The opinion of the court was delivered by: Chin, District Judge.


Plaintiffs Lawrence Arduini ("Arduini"), Joseph Messina ("Messina"), and the Arduini/Messina Partnership (the "Partnership") bring this action against defendants National Medical Financial Services Corporation ("NMFS"), Douglas R. Colkitt ("Colkitt"), and Alan H.L. Carr-Locke ("Carr-Locke") pursuant to § 10(b) of the Securities Exchange Act of 1934, 15 U.S.C. § 78j(b) (the "Exchange Act"), and Rule 10b-5 promulgated thereunder. Plaintiffs also assert state law fraud claims.

Defendants NMFS and Colkitt move to dismiss plaintiffs' amended complaint for failure to state a claim upon which relief may be granted, failure to allege fraud with requisite particularity, lack of personal jurisdiction as to Colkitt, and improper venue, pursuant to Fed.R.Civ.P. 12(b)(6), 9(b), 12(b)(2) and 12(b)(3).*fn1 In the alternative, NMFS and Colkitt request that this action be transferred to the Middle District of Pennsylvania pursuant to 28 U.S.C. § 1404(a).

The motion to dismiss plaintiffs' § 10(b) and Rule 10b-5 claim is granted because any properly pled claim would be barred by the applicable statute of limitations and also because plaintiffs fail to state a claim upon which relief may be granted. I decline to exercise supplemental jurisdiction over plaintiffs' state law claims; therefore the amended complaint is dismissed in its entirety. As against non-moving defendant Carr-Locke, the amended complaint is dismissed for the reasons stated herein as well as for failure to comply with Fed. R.Civ.P. 4(m). I do not reach defendants' alternative motion to transfer this action.


A. The Facts

Except where otherwise noted, all facts are drawn from plaintiffs' amended complaint. At all relevant times NMFS, a Delaware corporation with its principal place of business in Nevada, was a public company engaged in the business of providing accounting, billing, collection, and accounts receivable management services to various types of medical providers. (Am.Compl. ¶¶ 8, 14). Defendant Colkitt is, and at all relevant times was, the chairman and principal shareholder of NMFS. (Am.Compl. ¶ 9). Until February 1, 1997, Carr-Locke was the president, chief executive officer and a director of NMFS. Following Carr-Locke's resignation, Colkitt took over the positions of chief executive officer and president of NMFS. (Am. Compl. ¶ 10; Declaration of Andrew Lorin ("Lorin Decl.") Ex. 4, NMFS 1996 10-K).

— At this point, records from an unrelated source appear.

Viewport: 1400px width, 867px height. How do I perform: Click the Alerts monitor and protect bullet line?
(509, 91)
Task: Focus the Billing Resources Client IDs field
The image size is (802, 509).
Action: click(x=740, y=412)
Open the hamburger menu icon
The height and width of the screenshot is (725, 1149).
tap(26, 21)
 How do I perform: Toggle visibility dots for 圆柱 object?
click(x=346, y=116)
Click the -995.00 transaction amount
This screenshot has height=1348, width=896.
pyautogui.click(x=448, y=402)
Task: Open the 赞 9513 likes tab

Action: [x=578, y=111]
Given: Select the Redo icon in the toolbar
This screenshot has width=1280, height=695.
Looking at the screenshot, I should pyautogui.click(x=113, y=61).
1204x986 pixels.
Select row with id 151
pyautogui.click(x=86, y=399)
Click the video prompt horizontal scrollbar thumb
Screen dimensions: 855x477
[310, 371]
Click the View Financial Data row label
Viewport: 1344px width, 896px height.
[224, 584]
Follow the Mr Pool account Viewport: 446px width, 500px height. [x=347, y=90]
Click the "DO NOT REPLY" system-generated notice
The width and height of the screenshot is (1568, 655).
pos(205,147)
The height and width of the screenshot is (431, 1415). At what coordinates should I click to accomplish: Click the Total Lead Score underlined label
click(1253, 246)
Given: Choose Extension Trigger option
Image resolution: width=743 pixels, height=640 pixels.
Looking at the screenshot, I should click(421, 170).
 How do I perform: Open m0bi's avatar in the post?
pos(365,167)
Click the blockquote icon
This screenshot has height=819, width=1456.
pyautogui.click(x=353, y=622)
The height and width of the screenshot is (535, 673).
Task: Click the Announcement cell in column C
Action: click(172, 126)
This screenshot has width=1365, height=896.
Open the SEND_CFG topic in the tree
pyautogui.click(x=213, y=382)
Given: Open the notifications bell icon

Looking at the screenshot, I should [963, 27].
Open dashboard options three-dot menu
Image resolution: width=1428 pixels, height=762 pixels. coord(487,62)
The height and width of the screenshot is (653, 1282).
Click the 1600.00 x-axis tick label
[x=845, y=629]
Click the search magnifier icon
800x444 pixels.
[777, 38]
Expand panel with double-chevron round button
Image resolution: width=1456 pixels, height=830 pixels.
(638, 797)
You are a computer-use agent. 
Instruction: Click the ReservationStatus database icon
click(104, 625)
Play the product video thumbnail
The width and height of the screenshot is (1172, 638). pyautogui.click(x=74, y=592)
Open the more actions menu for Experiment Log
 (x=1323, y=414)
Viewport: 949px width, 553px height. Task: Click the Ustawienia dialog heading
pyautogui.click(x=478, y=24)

NMFS's 1996 and 1997 SEC disclosure documents describe an "aggressive acquisition strategy" whereby NMFS acquired the accounts receivable and client contracts of numerous billing and collection companies. (Am.Compl. ¶¶ 16-18). These acquisitions were the sole source of NMFS's revenues in 1996 and 1997; approximately half of the revenues were derived from acquisitions of companies "owned by, controlled by, or affiliated with" Colkitt. (Am.Compl. ¶¶ 19-20). The market-maker for NMFS's stock was First United Equities Corporation ("First United"), a registered broker-dealer which is not a party to this action. (Am. Compl. ¶ 21). The principals of First United are Howard Irving Weinstein ("Weinstein"), Steven Mark Cohen ("Cohen"), and Jonathan Winston ("Winston"), none of whom is a party to this action. (Am. Compl. ¶¶ 22-24).

At the suggestion of Weinstein and Cohen, Messina purchased 170,000 shares of NMFS stock between August 26, 1996 and November 27, 1996 and Arduini purchased 85,000 shares of NMFS stock between October 4, 1996 and the end of November 1996. (Am.Compl. ¶¶ 35-41). Weinstein "persuaded" both Messina and Arduini to sell their entire positions in NMFS in December 1996. Messina incurred a loss of $150,000 on the sale; Arduini lost $35,000. (Am.Compl. ¶¶ 38, 42). During approximately this same time period, and ending January 10, 1997, Colkitt, an NMFS "insider," sold more than 630,000 shares of NMFS stock for consideration in excess of $4,900,000. (Am.Compl. ¶¶ 47-48). Plaintiffs do not allege that Colkitt sold this stock at a profit. Rather, plaintiffs allege Colkitt sold the stock as part of a "classic `pump-and-dump' scheme" through which Colkitt, Carr-Locke and other unnamed insiders "remov[ed] their support of NMFS" by the stock sales. (Am. Compl. ¶ 13).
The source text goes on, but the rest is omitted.